* _PROBLEM REQUIREMENTS_: Within the material, how many of the lines include the word "width"? State only that number.

* _GIVEN DATA_:
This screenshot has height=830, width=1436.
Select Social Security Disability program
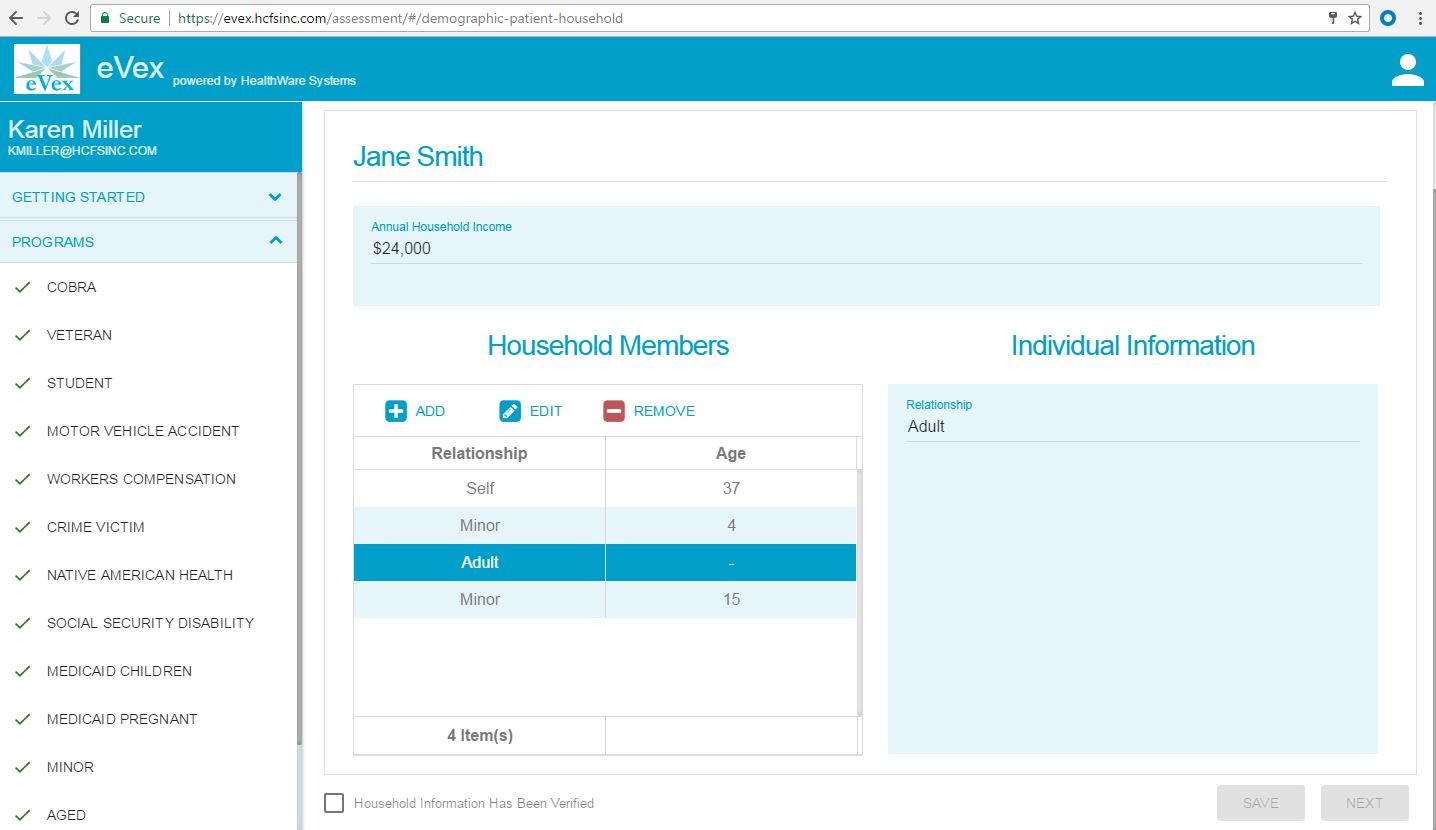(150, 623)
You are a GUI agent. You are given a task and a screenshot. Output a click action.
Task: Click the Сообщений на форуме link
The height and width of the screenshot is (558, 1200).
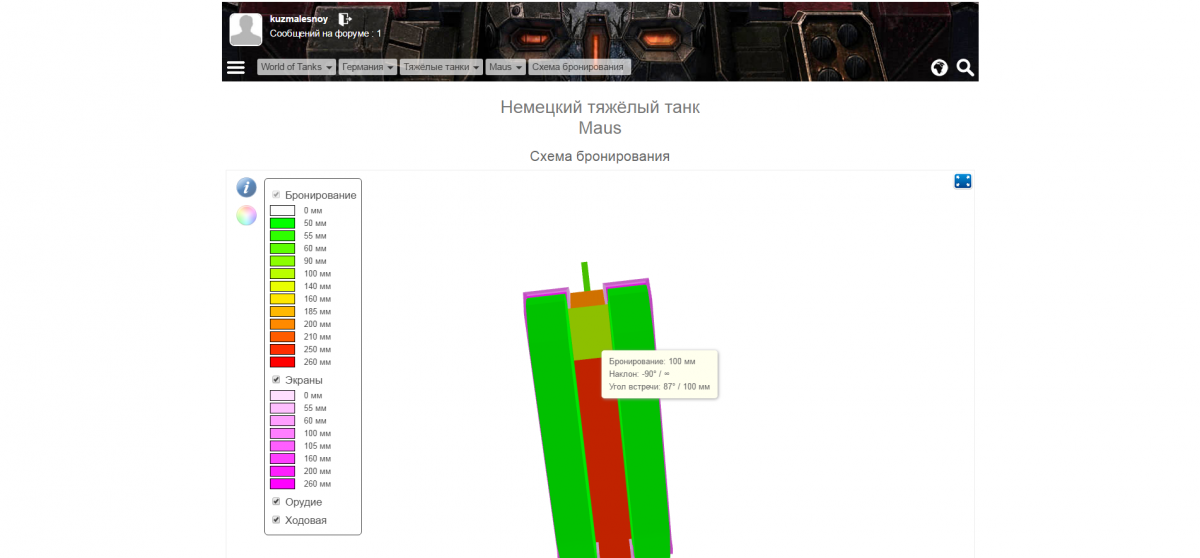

* _RESULT OF THE EXERCISE_: 2